*WHAT YOU NEED TO DO:*
1. Answer these from the text on glaucoma:
(a) How many people worldwide are blind due to glaucoma, according to the World Health Organisation estimate?
(b) What share of glaucoma patients have normal intraocular pressure?
(c) On which two groups of patients was the non-invasive cerebrovascular autoregulation monitor already tested?
2. Can you sum up the text on glaucoma in two sentences?
3. Reproduce the part of the text on glaucoma that opens with the words containing "The main aim" and closes with "of neurodegenerative diseases.".

** Opening EXCERPT PROVIDED block **

Glaucoma is a serious, lifelong eye disease that can lead to vision loss if not controlled. World Health Organisation has estimated that 60 million people has glaucoma and ~4.5 million people are blind due to glaucoma worldwide. Glaucoma is a disease of the optic nerve, which is the long “cable” that connects the cells that transmit all of the visual information from the retina to visual targets in the brain. Glaucoma is first and foremost an eye disease, and the initial damage to the optic nerve takes place in the eye. However, because the optic nerve is part of the central nervous system, one can certainly think of glaucoma affecting the brain. It is more appropriate that glaucoma is a neurodegenerative disease of the eye, although there are some influences of the brain on glaucoma and vice versa.
The factors causing development of glaucoma could be high mechanical tension in eye, disturbed intraocular blood flow, decreased intraocular perfusion, immune and genetics factors. Randomized clinical trials showed that decreased intraocular pressure not always helps to stabilize glaucoma in spite of the fact that intraocular pressure is the main risk factor of glaucoma. More than 50% of glaucoma patients have normal intraocular pressure (<21 mmHg), therefore normal tension glaucoma disease requires more consideration.
Earlier studies showed that NTG patients are characterised in lower intracranial pressure comparing to healthy control group. It is known that blood flow in retina is autoregulated in the same way as cerebral blood flow. Autoregulation of blood flow stabilize blood supply within certain physiological limits. However, decreased blood perfusion in the eye can influence on impairment of blood autoregulation in retina and progression of glaucoma. Diameters of retina blood vessels depend on retina neuron activities and this is called as a neurovascular interaction. If the central nervous system acts in retina in the same way as in the brain, then main question that we need to answer is – is the cerebrovascular autoregulation impaired for glaucoma patients? We hope to get answer by carrying out project activities by using non-invasive cerebrovascular autoregulation monitor developed at Kaunas University of Technology. This monitor was already tested by performing clinical studies on traumatic brain injury patients and cardiac surgery patients.
The main aim of this project applied by Kaunas University of Technology and Lithuanian Health Sciences University is to investigate cerebrovascular autoregulation in glaucoma patients and to develop personalized mathematical model of blood flow peculiarities within eye artery. The results of this project could also help to improve methodology of non-invasive intracranial pressure measurements applying it for diagnosing of neurodegenerative diseases.

** Closing EXCERPT PROVIDED block **
** Opening MATERIAL PROVIDED block **

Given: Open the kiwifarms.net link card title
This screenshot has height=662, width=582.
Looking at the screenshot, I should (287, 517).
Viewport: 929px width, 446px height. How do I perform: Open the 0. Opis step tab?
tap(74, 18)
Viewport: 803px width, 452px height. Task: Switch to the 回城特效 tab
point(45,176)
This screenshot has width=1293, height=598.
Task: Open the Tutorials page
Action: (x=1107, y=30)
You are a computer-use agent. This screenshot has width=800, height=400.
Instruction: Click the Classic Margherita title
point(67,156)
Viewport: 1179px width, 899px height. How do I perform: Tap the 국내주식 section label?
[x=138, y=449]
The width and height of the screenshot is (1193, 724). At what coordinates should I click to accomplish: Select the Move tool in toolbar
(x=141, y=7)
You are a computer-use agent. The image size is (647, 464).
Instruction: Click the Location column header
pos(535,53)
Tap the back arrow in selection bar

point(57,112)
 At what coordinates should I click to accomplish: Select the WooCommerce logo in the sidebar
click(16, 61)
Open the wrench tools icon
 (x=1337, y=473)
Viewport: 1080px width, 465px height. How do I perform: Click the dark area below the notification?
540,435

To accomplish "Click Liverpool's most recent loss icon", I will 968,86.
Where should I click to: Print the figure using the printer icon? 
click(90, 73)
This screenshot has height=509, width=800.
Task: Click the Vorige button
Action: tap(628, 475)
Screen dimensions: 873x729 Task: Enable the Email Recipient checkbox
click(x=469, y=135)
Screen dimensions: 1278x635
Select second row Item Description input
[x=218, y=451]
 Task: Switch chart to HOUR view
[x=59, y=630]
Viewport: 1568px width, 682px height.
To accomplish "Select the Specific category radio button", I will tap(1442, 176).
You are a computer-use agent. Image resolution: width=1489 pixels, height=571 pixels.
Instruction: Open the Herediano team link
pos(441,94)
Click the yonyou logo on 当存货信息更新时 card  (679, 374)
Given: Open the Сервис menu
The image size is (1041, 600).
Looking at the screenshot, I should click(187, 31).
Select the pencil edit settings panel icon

** Closing MATERIAL PROVIDED block **

*EXPECTED RESPONSES:*
1.
(a) About 4.5 million people.
(b) More than 50%.
(c) Traumatic brain injury patients and cardiac surgery patients.

2. Glaucoma is a serious, lifelong disease of the optic nerve that can lead to vision loss, and because more than 50% of patients have normal intraocular pressure, normal tension glaucoma requires more consideration. A project by Kaunas University of Technology and Lithuanian Health Sciences University aims to investigate cerebrovascular autoregulation in glaucoma patients with a non-invasive monitor developed at Kaunas University of Technology and to develop a personalized mathematical model of blood flow within the eye artery.

3.
The main aim of this project applied by Kaunas University of Technology and Lithuanian Health Sciences University is to investigate cerebrovascular autoregulation in glaucoma patients and to develop personalized mathematical model of blood flow peculiarities within eye artery. The results of this project could also help to improve methodology of non-invasive intracranial pressure measurements applying it for diagnosing of neurodegenerative diseases.